**** Information given ****

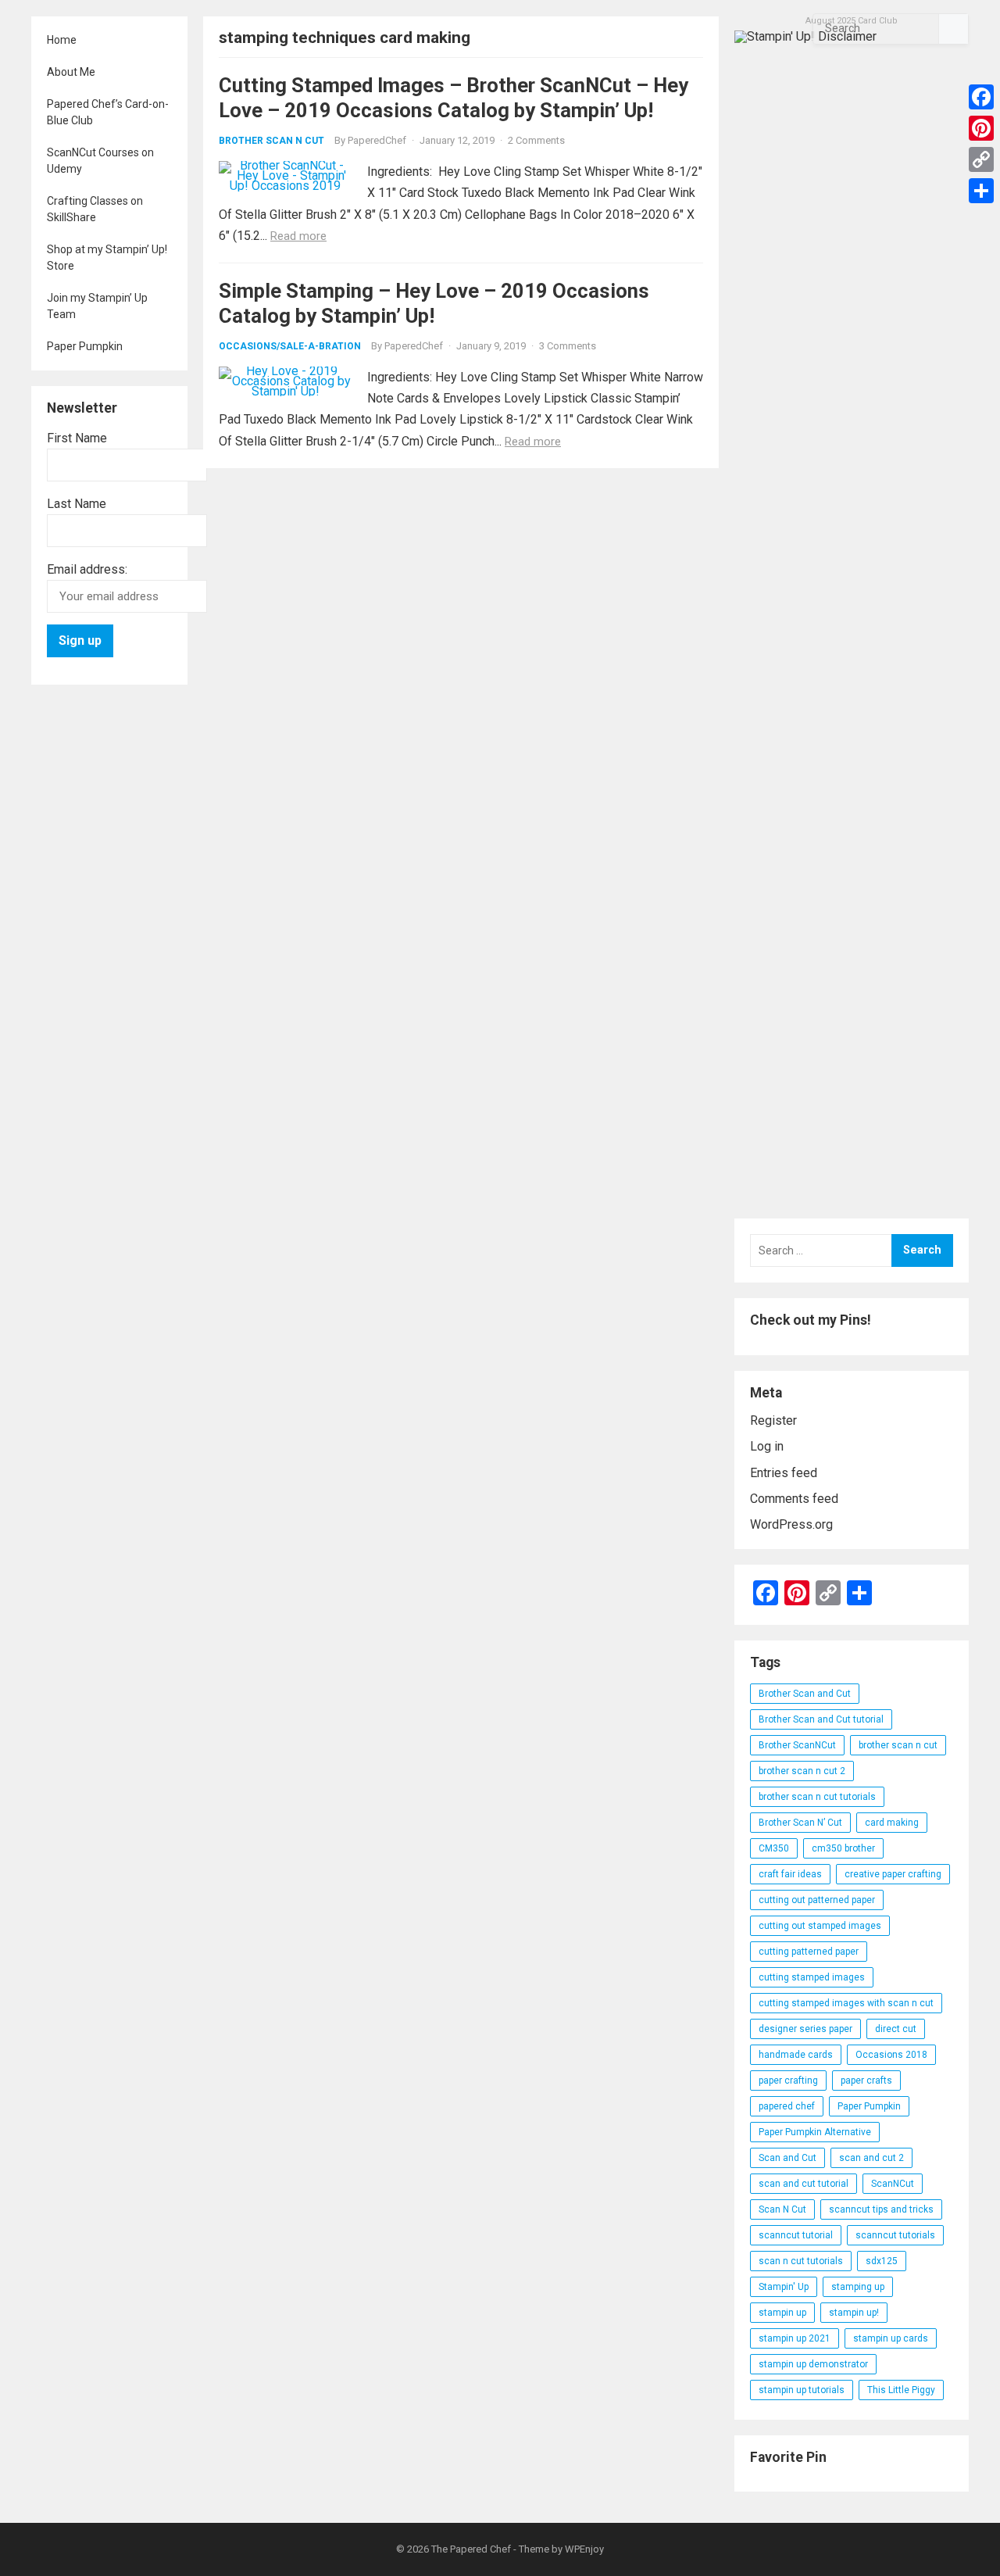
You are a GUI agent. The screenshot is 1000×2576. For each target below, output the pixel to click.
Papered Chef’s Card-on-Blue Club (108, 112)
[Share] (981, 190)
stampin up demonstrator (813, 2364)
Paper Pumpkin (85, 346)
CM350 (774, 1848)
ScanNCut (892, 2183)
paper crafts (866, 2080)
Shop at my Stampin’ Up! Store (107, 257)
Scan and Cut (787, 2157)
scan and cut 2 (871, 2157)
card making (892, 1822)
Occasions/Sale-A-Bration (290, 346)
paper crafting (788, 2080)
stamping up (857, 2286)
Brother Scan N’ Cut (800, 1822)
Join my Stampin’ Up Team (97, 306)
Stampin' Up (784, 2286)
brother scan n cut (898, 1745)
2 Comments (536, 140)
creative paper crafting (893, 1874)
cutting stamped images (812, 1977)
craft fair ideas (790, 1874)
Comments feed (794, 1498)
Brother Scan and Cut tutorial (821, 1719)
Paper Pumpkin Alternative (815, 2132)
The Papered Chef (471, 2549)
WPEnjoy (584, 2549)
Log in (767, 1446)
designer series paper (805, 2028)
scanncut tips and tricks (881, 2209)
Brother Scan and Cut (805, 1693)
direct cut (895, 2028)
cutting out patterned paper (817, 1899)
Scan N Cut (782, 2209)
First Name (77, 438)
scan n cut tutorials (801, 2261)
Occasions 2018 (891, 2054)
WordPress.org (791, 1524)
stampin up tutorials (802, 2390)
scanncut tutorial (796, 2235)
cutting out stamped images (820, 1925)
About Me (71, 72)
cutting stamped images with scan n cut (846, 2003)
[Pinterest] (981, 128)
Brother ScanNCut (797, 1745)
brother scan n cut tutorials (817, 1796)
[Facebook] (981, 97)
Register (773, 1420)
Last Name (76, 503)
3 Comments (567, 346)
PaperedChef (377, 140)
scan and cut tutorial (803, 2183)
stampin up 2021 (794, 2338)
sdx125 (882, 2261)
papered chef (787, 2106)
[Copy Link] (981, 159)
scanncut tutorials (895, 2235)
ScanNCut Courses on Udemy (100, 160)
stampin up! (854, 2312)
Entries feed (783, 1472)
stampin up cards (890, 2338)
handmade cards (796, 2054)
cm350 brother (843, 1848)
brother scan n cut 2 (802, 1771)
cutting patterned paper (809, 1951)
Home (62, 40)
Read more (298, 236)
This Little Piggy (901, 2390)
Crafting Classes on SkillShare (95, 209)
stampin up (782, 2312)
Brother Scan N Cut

****

▶ **Work required**:
Everything starting at the line containing "Paper Pumpkin (85, 346)" and ending at the line containing "paper crafting (788, 2080)" in the records above should be repeated exactly, and only that.

▶ **Solution for this task**:
Paper Pumpkin (85, 346)
CM350 (774, 1848)
ScanNCut (892, 2183)
paper crafts (866, 2080)
Shop at my Stampin’ Up! Store (107, 257)
Scan and Cut (787, 2157)
scan and cut 2 (871, 2157)
card making (892, 1822)
Occasions/Sale-A-Bration (290, 346)
paper crafting (788, 2080)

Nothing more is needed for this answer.